* _Task brief_
Beginning at the line with "Open the 附加工具 menu", output each line to the end of the listing below exactly, please.

* _Records provided_
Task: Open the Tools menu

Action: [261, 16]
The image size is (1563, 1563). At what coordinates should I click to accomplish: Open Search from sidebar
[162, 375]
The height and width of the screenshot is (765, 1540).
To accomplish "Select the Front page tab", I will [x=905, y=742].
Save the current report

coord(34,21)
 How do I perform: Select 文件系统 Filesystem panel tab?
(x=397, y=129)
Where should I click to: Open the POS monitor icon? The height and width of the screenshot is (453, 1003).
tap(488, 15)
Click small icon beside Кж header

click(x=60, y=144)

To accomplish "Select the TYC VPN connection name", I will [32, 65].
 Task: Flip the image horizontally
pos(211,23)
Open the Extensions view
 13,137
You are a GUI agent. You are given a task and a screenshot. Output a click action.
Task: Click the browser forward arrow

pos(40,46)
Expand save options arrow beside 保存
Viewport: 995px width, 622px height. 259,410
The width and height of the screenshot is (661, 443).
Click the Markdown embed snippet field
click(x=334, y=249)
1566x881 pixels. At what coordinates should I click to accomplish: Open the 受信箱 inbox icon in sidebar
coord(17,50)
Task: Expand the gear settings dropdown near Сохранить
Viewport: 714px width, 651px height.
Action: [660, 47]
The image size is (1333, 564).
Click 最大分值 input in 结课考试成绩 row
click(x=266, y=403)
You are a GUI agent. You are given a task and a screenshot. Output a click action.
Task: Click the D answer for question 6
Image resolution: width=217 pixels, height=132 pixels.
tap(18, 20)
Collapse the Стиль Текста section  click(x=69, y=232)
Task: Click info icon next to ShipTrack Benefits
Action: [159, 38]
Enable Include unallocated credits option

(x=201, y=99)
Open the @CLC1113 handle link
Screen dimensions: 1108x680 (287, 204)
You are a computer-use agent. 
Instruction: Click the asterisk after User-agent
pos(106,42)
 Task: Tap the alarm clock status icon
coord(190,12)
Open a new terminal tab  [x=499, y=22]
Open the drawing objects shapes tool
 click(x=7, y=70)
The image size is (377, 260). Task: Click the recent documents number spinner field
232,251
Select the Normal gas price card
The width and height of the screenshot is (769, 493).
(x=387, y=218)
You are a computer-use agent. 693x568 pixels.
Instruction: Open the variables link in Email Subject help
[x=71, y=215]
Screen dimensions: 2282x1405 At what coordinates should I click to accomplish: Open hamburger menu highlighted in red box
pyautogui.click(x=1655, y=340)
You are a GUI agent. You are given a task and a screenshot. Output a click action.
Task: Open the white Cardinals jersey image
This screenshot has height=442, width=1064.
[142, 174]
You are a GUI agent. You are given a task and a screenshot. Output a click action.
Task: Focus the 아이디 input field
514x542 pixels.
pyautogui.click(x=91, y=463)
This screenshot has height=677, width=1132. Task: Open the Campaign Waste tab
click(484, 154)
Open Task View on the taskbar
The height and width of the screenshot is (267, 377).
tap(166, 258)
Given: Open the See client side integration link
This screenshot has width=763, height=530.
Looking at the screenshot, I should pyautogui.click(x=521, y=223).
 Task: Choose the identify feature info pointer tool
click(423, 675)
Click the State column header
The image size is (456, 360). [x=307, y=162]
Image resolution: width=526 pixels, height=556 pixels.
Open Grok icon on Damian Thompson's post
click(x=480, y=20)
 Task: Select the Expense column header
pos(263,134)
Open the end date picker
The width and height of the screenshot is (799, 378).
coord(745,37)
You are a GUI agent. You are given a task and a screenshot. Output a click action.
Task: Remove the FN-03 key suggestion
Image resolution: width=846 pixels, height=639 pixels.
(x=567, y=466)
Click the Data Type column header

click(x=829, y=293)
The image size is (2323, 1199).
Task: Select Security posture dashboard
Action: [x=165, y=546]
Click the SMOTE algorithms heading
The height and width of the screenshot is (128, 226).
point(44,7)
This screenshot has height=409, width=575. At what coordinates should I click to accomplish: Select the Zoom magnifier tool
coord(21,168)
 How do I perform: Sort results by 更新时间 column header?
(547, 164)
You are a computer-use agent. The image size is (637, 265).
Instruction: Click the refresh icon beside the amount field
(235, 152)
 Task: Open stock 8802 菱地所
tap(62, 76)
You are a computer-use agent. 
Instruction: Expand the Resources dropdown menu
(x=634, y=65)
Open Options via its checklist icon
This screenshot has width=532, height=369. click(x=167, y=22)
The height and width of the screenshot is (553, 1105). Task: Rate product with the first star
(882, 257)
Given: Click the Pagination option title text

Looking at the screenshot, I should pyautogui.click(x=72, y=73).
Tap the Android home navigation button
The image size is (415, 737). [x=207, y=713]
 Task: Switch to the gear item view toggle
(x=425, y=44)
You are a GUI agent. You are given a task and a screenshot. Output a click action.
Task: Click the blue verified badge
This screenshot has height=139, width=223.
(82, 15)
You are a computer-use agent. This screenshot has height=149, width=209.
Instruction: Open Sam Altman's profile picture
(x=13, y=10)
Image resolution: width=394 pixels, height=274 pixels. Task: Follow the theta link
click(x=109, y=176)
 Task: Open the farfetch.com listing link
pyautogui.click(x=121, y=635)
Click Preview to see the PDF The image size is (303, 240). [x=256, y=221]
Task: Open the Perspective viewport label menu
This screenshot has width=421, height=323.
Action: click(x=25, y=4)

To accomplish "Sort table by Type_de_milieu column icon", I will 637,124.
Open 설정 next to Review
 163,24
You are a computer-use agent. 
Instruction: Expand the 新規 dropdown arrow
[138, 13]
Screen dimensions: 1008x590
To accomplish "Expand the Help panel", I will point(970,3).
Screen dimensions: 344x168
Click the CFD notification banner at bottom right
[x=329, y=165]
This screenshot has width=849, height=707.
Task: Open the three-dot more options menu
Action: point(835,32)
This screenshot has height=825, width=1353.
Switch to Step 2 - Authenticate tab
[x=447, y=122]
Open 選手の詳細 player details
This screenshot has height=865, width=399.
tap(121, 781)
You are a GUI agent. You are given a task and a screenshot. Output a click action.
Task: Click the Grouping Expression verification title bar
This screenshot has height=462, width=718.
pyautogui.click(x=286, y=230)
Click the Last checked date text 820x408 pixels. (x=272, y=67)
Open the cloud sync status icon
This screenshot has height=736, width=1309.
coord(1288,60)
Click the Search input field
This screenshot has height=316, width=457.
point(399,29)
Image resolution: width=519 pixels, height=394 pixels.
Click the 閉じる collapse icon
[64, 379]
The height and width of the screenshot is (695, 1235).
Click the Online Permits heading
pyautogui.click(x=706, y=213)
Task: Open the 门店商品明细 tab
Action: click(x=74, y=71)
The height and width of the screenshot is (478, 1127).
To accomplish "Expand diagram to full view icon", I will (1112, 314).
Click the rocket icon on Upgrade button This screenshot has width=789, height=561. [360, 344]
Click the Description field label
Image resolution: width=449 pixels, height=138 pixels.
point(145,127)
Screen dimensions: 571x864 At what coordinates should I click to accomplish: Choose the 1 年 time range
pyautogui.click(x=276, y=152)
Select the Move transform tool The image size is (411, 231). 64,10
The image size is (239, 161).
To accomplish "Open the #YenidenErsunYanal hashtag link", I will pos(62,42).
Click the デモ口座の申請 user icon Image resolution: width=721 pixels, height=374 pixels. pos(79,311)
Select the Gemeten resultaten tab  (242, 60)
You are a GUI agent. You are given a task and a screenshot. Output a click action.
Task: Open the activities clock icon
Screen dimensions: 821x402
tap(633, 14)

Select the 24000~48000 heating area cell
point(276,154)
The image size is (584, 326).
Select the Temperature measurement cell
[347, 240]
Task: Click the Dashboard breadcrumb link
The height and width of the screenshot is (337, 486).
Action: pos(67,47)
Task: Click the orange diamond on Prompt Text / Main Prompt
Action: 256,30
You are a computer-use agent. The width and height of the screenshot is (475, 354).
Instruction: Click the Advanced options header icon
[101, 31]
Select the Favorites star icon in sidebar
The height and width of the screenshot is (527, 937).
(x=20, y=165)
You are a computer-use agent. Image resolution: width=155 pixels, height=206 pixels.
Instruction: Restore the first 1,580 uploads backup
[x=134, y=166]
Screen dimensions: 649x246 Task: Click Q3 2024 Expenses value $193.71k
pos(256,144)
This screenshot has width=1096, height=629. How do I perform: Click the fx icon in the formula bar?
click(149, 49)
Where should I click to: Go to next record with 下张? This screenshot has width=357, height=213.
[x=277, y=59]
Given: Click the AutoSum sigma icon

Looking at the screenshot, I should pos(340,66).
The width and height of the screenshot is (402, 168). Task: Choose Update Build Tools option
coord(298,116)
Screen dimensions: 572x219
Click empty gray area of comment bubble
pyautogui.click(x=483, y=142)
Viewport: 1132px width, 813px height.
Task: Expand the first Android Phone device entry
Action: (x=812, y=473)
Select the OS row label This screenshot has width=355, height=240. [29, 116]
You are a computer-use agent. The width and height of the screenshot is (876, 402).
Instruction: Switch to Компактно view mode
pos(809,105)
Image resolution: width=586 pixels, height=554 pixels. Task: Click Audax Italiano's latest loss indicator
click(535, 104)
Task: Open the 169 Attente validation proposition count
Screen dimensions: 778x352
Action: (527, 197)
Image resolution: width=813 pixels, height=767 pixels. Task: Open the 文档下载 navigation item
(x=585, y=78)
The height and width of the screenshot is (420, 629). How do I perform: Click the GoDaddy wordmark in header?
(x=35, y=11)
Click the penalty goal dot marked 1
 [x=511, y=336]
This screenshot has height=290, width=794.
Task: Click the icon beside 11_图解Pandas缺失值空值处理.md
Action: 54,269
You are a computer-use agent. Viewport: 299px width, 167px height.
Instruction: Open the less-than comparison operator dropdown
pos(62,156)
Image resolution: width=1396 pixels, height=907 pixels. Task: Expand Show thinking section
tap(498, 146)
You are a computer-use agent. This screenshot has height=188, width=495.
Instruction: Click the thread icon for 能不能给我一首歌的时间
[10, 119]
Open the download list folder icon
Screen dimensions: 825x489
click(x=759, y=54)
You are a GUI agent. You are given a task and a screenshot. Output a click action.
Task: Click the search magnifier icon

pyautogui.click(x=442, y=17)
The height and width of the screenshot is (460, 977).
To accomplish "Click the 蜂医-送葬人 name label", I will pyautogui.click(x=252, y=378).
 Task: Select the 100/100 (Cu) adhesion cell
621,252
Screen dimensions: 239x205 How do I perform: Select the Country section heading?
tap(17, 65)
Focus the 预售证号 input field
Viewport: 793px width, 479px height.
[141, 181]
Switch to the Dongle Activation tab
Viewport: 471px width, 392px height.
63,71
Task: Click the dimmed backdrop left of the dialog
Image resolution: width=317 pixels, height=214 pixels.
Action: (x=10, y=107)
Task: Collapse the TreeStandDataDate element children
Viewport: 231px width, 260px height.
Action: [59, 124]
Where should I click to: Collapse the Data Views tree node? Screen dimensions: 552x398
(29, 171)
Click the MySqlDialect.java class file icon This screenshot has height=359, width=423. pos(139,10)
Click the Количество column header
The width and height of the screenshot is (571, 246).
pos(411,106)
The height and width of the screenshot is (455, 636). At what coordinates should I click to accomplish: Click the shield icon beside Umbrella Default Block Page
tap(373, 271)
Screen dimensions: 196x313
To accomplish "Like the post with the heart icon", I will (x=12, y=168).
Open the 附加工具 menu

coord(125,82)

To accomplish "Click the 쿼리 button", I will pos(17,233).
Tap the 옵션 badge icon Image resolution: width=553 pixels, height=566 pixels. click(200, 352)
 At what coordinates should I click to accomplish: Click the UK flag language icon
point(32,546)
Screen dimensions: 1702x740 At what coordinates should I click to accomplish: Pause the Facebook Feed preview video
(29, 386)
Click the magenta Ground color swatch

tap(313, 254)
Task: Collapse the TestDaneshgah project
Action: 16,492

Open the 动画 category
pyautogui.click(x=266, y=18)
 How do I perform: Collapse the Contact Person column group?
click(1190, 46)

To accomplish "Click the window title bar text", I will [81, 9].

* _Your solution_
Open the 附加工具 menu

coord(125,82)

To accomplish "Click the 쿼리 button", I will pos(17,233).
Tap the 옵션 badge icon Image resolution: width=553 pixels, height=566 pixels. click(200, 352)
 At what coordinates should I click to accomplish: Click the UK flag language icon
point(32,546)
Screen dimensions: 1702x740 At what coordinates should I click to accomplish: Pause the Facebook Feed preview video
(29, 386)
Click the magenta Ground color swatch

tap(313, 254)
Task: Collapse the TestDaneshgah project
Action: 16,492

Open the 动画 category
pyautogui.click(x=266, y=18)
 How do I perform: Collapse the Contact Person column group?
click(1190, 46)

To accomplish "Click the window title bar text", I will [81, 9].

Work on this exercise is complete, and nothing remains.